Part I of this article situates the anti-bootstrapping stricture in Shutts as the intellectual precursor for the Court's later encounters with the class action as an engine for law reform in both Amchem Products, Inc. v. Windsor and Ortiz v. Fibreboard Corp. Amchem and Ortiz contain within them a significant, though largely unarticulated, theory about the limited authority of the class action to achieve law reform. Both decisions embody the proposition that the class action device enjoys no freestanding authority to alter preexisting rights as delineated by substantive law. Part I shows how the anti-bootstrapping stricture in Shutts both anticipates and fits within this broader account of the institutional position occupied by the class action vis-a-vis public legislation.
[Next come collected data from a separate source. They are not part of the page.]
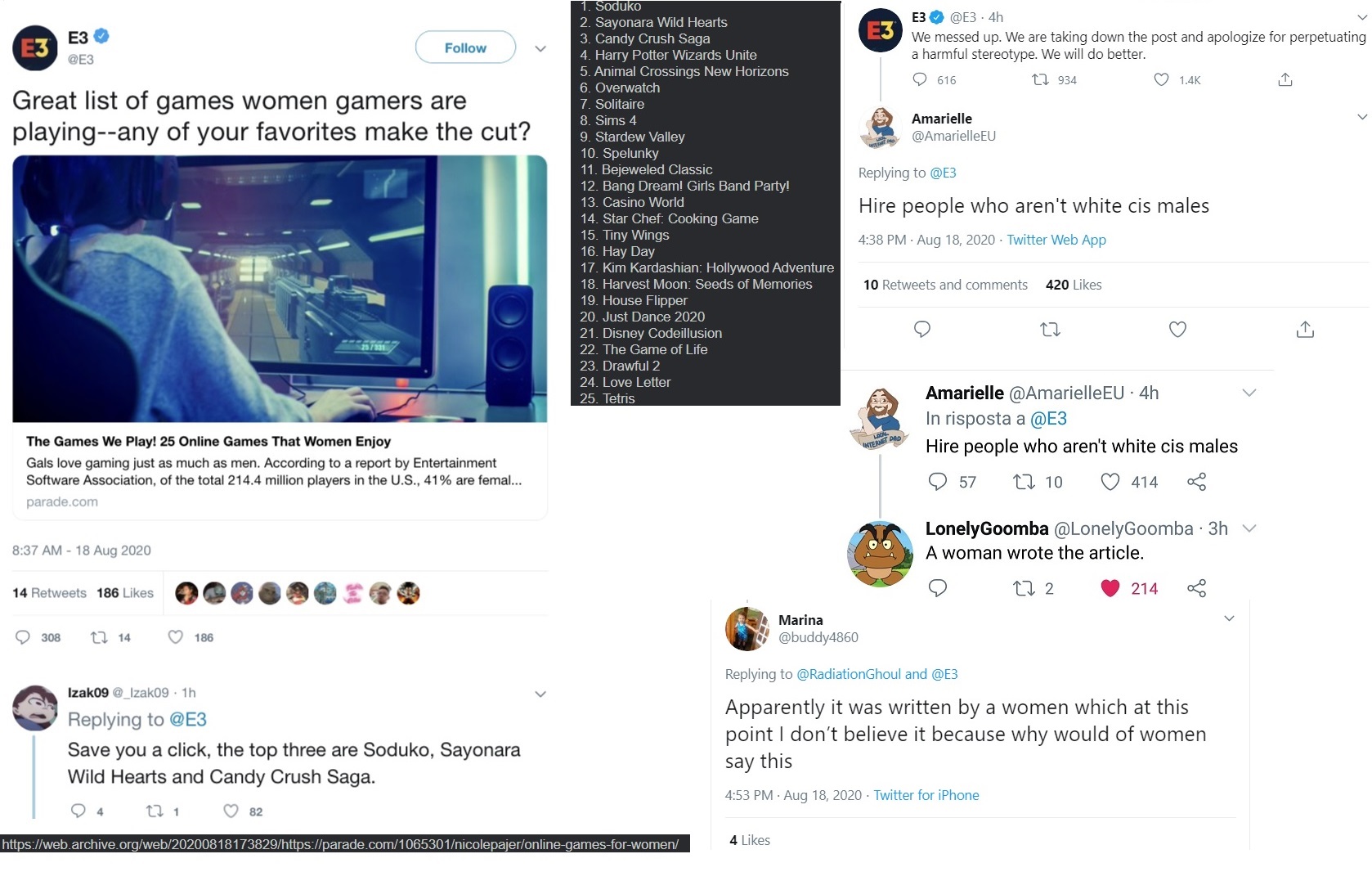Retweet the E3 games list tweet
Screen dimensions: 1372x890
click(99, 637)
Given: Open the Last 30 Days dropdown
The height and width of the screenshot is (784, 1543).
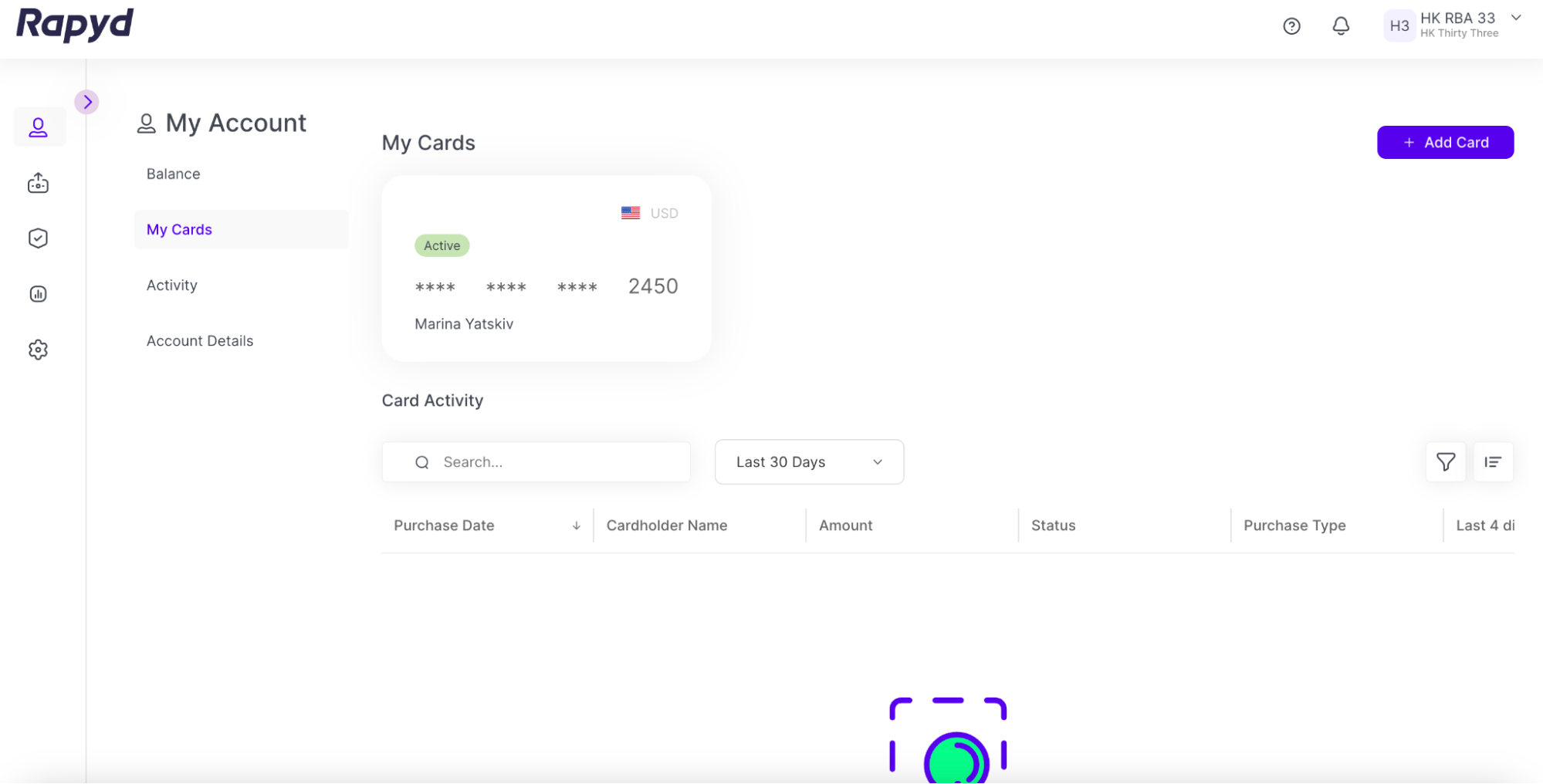Looking at the screenshot, I should tap(808, 462).
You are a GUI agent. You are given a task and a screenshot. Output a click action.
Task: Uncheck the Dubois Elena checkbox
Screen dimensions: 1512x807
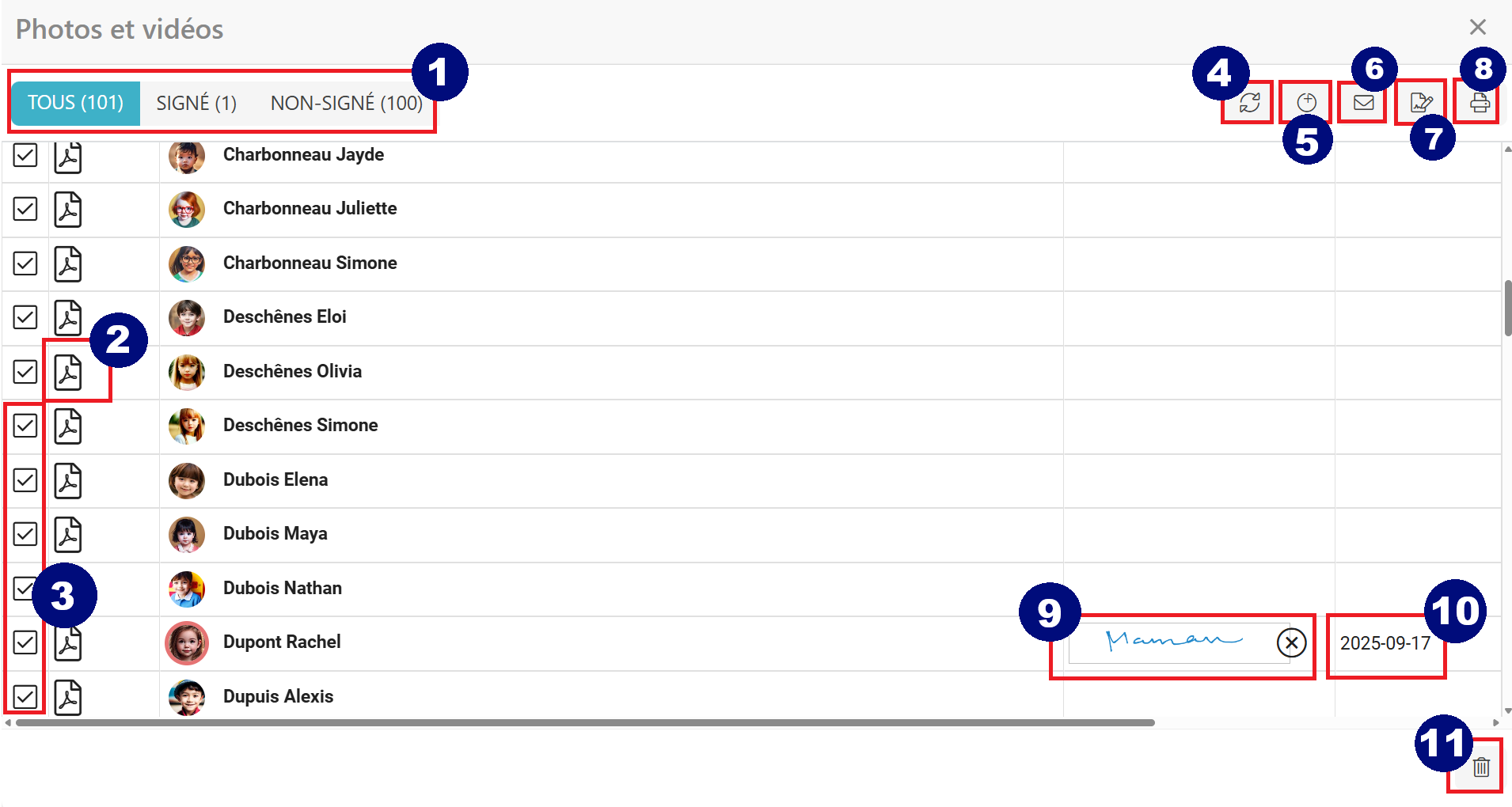click(25, 480)
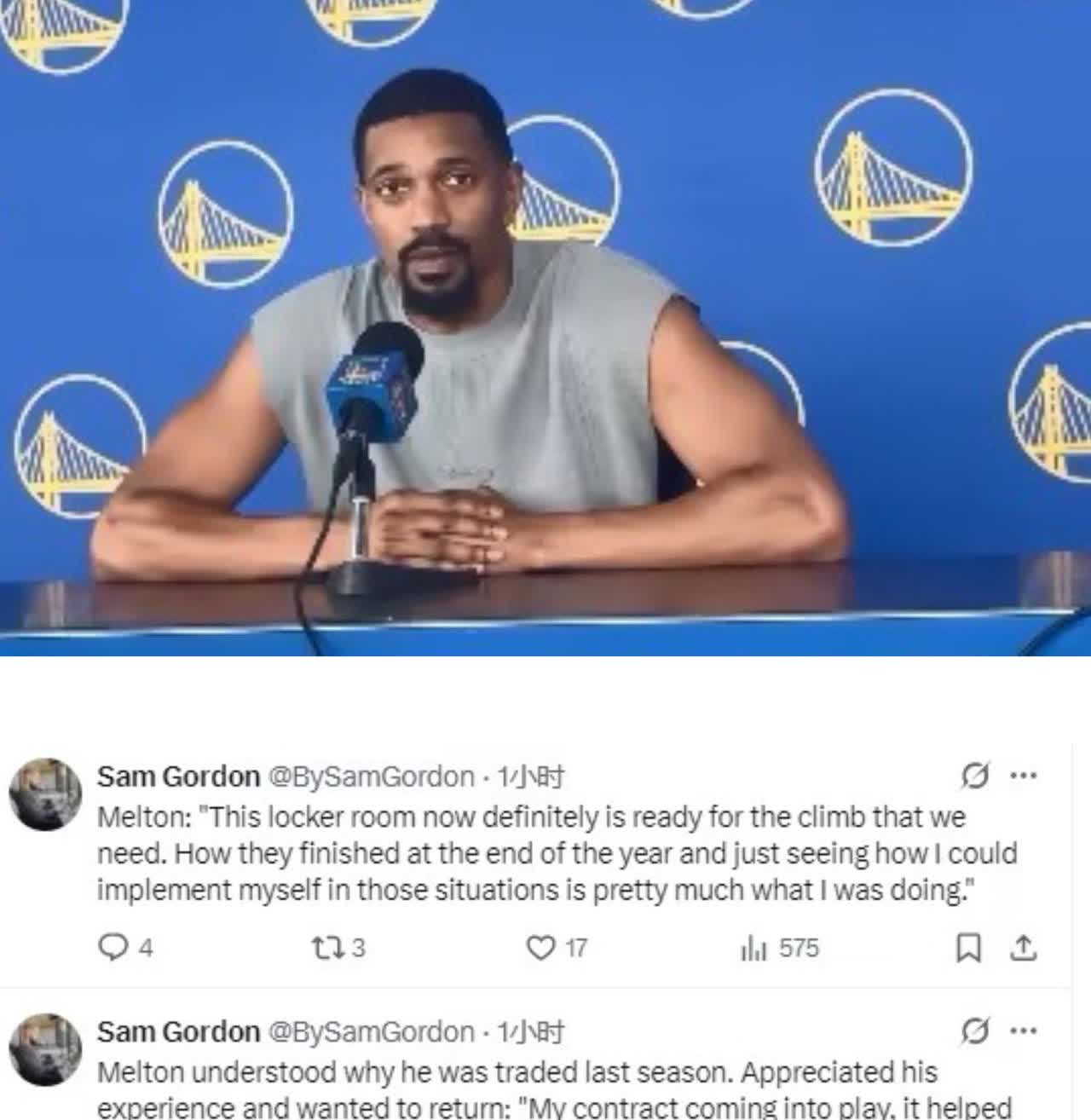Open more options on second tweet
The height and width of the screenshot is (1120, 1091).
pos(1023,1031)
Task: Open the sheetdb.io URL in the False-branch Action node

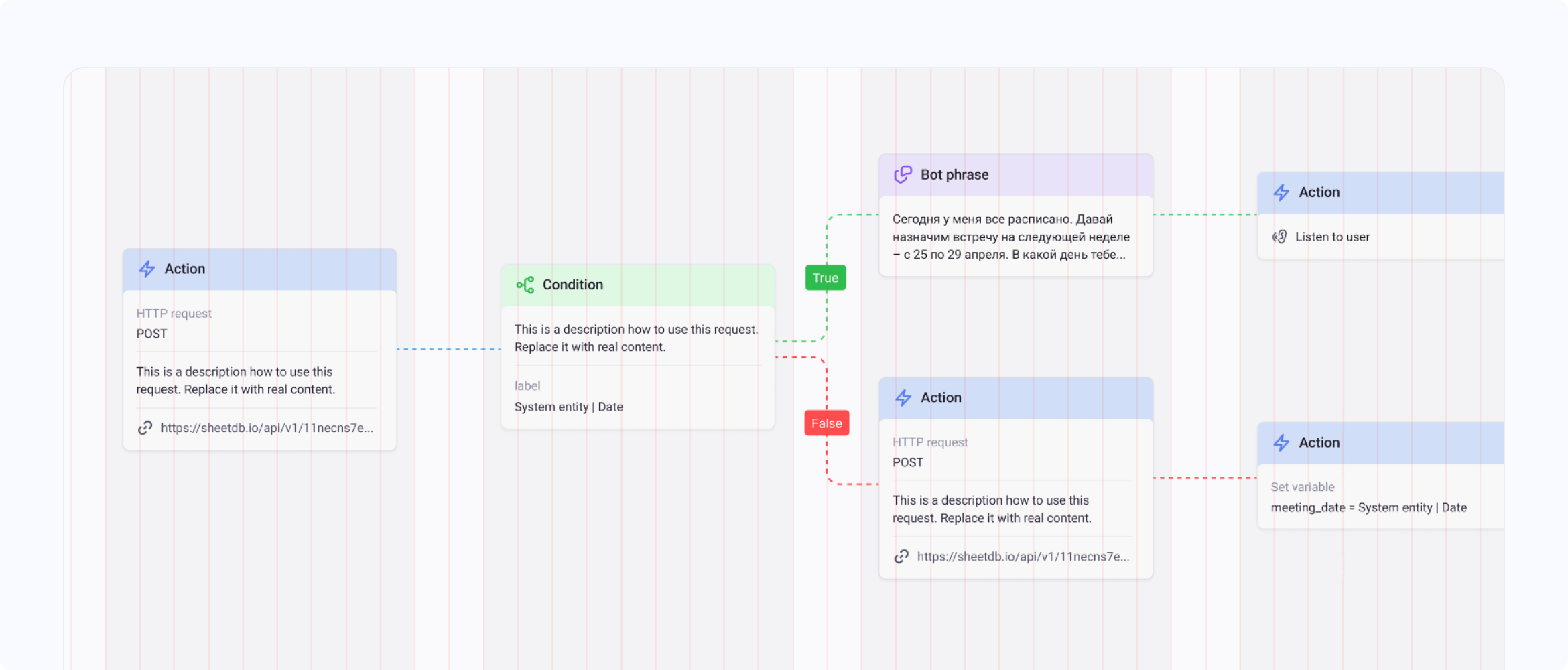Action: coord(1023,557)
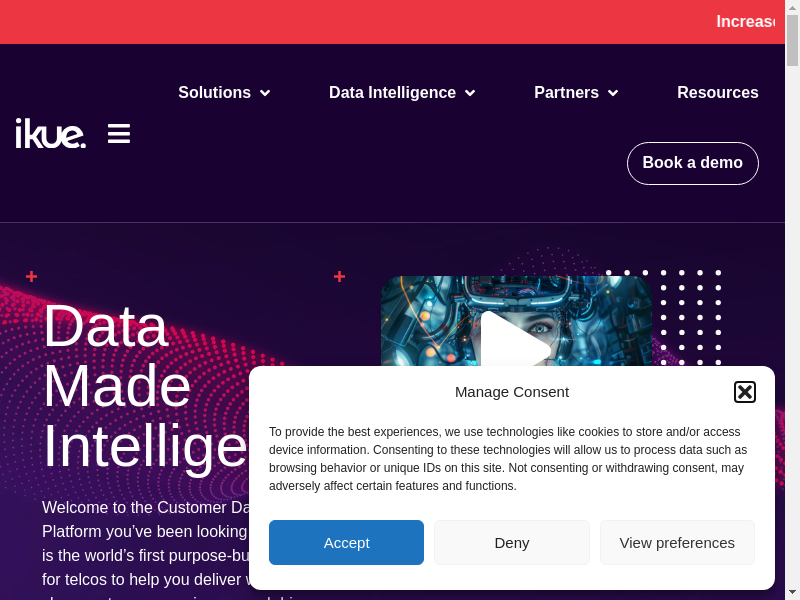Open the hamburger menu icon
This screenshot has height=600, width=800.
pos(119,133)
Part II observes that the impulse to use choice of law to drive the certification of nationwide class actions has not ended with Shutts. A small but consequential minority of courts in recent years have certified nationwide classes in consumer litigation based upon the choice to apply a single body of law - this time, the law of the defendant's principal place of business. Part II focuses on what may well emerge as the trickiest scenario for application of the anti-bootstrapping stricture in the legal world since the enactment of the Class Action Fairness Act (CAFA) in 2005: a nationwide class brought in, or removed to, a federal court sitting in a state where the highest state court has clearly established bootstrapping as part of its choice-of-law principles for consumer class actions. The Court's 1941 decision in Klaxon v. Stentor Manufacturing Co. directs a federal court in a diversity case to apply the choice-of-law principles of the state in which that court sits. The CAFA, however, offers grounds to deviate from this approach where the applicable state choice-of-law principles encompass bootstrapping. The article develops an argument along these lines grounded in existing Court precedent on the parameters of the Erie doctrine - specifically, the notion of the CAFA as an "affirmative countervailing consideration" that should trump the ordinary application of Klaxon where it would lead to bootstrapping.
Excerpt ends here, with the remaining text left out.